ПЕЧАТНЫЙ ДВОР
Юргис Кунчинас. Туула: Роман;
Менестрели в пальто макси: Рассказы / Пер. с лит.
— СПб.: Изд-во Ивана Лимбаха, 2008.
По-видимому, хороший был (1947—2002) писатель. По-видимому, и
роман — очень даже ничего.
В 1993 году буквально прогремел на всю Литву.
Немножко напоминает «Пушкинский дом» Андрея Битова (хотя голову на отсечение не отдам: столько лет,
столько зим). Алкоголь, привкус филологии, неизлечимая любовь
к непонятной женщине, алкоголь, старый город (вид снизу, а также с облака),
приступы исторической памяти, припадки духовной астмы, советский смрад,
алкоголь, одиночество, безнадега.
Синтаксис отчетлив, и перевод тщателен. Так сказать,
раковина моллюска выглядит как настоящая; вполне возможно, что в иной, не нашей
среде эта кальциевая душа наделена трепещущей плотью. Прозрачной и блескучей, подобно зыбкому слогу прозы истинной.
Вдруг интонация оригинала наполняет мучительной радостью ум,
действующий на литовском? Вдруг — и Томас Венцлова в предисловии роняет такой намек, — вдруг это
вообще тамошние «Москва—Петушки»?
Вся надежда на интонацию — как она отдается в тех сердцах.
Только на нее.
Поскольку характеры мелькают по роману, как тени. А сюжет — ну какой сюжет.
Обстоятельства утраты, припоминаемые в якобы произвольном порядке.
Постороннего читателя не устраивает скорость — и что фраза
никак не взлетит с бумаги. Ничего, потерпи:
«Ведь тебе всегда были чужды как патетика, так и всезнайство.

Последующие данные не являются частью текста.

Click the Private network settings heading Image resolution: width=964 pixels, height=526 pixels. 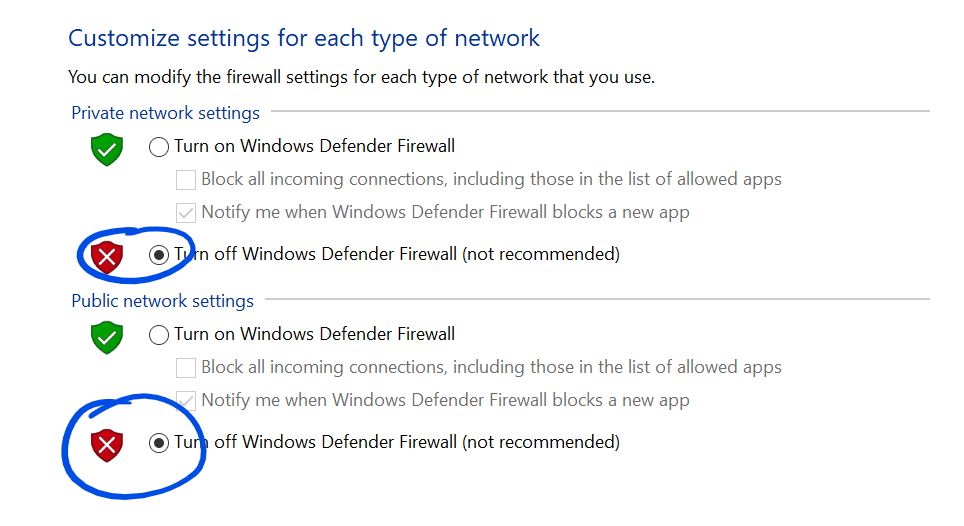[165, 113]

Записанные сны заставляли тебя сомневаться в жалкой действительности. По-моему,
ты всегда почти во всем сомневалась и больше всего, разумеется, в самой себе и
вовсе не считала себя всезнайкой. Но однажды, помнится, ты спросила меня: „Как
ты думаешь, что находится за улицей Полоцко?“ Я
поежился, даже слегка похолодел, но ты требовательно посмотрела мне в глаза и
повторила: „Ну скажи, что?“ Лес, ответил я, ну конечно
же, лес и только лес, что ж еще… А вот и нет, упрямо
тряхнула ты головой — как не хватает мне этого твоего жеста сегодня! — там
только туман да небо, понял? И больше ничего, ведь я там побывала уже, не
веришь? И все же мистиком тебя можно было бы назвать лишь условно. Как и
большинство замкнутых, слегка томящихся от скуки людей. Ни больше
ни меньше. И все же…»
Если иметь в виду, что повествователь чувствует себя как бы перевоплощенным в летучую мышь, в виде которой бесшумно
ширяет над крышами Вильнюса, — почерк странный. Таких грамотных, таких
аккуратных летучих мышей, мне кажется, не бывает.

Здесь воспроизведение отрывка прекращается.